What the exercise asks.
Give the listing from the line with "This screenshot has height=509, width=768." to the line with "This screenshot has width=1920, height=1080. tap(878, 516)" as a JSON list of strings, one string per line, leaving out any blank lines.
--- START OF Data shown ---
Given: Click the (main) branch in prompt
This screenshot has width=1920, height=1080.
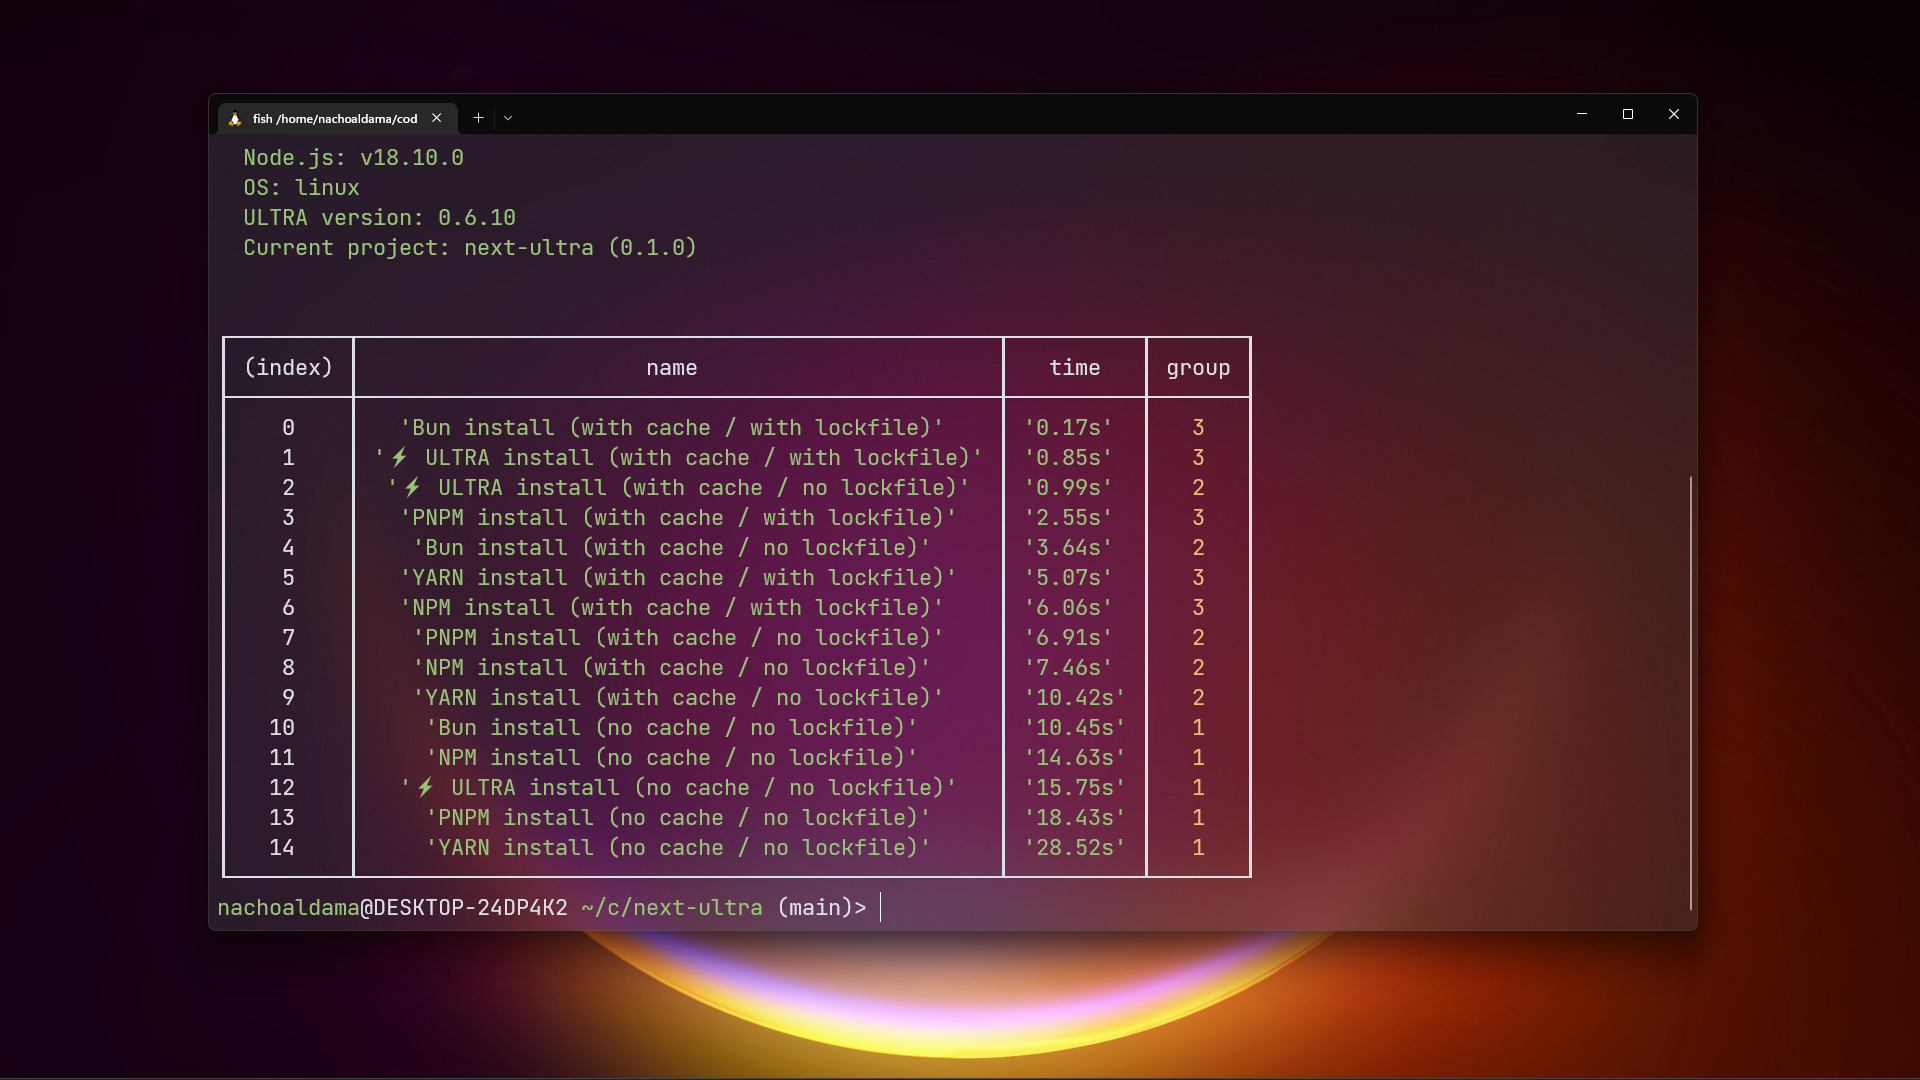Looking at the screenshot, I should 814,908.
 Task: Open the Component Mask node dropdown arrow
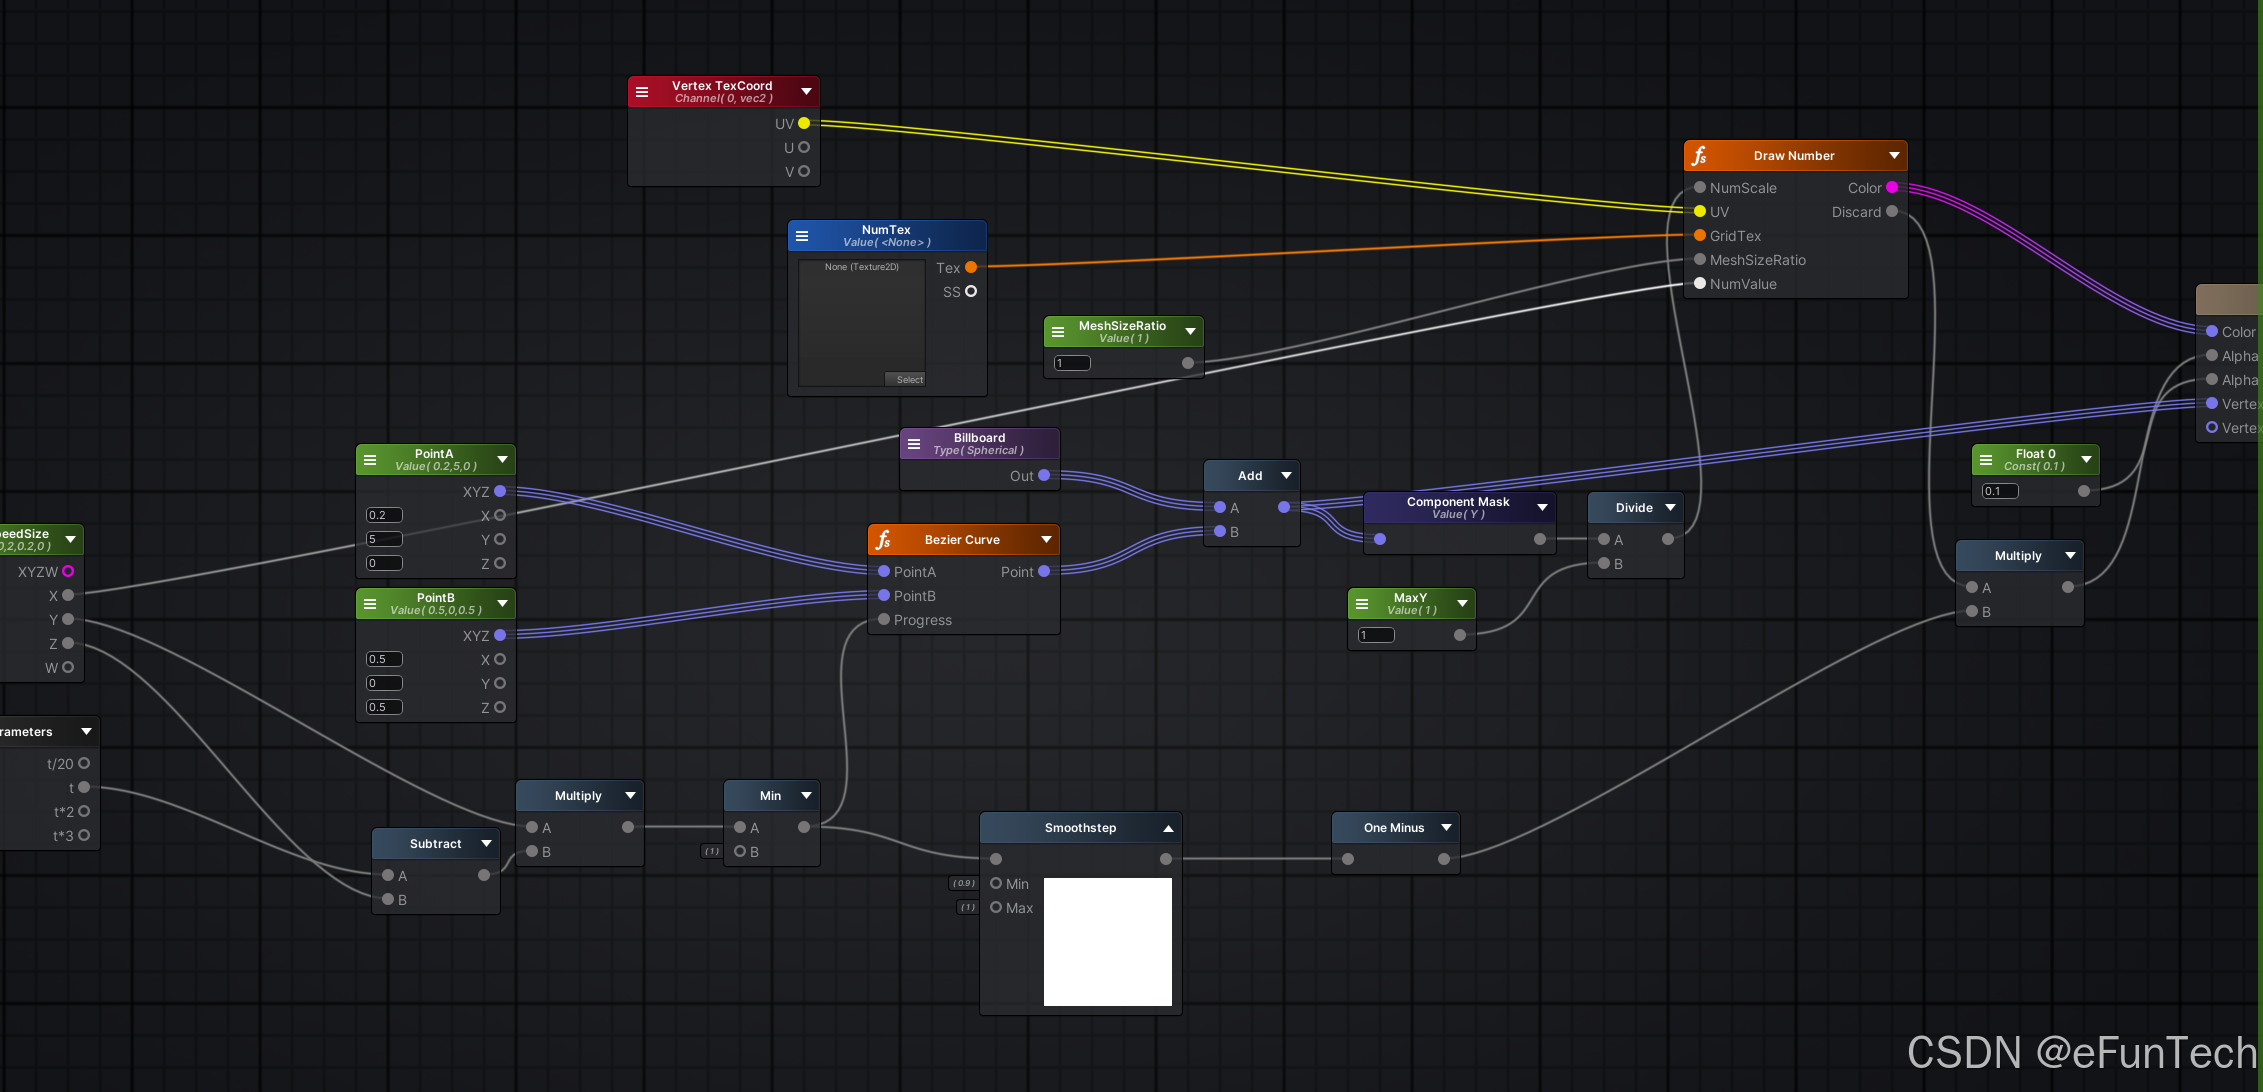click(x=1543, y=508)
--- END OF Data shown ---
--- START OF Data shown ---
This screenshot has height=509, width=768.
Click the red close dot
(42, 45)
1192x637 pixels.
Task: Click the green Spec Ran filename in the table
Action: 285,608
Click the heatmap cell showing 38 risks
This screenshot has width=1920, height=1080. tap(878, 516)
--- END OF Data shown ---
Correct answer.
[
  "This screenshot has height=509, width=768.",
  "Click the red close dot",
  "(42, 45)",
  "1192x637 pixels.",
  "Task: Click the green Spec Ran filename in the table",
  "Action: 285,608",
  "Click the heatmap cell showing 38 risks",
  "This screenshot has width=1920, height=1080. tap(878, 516)"
]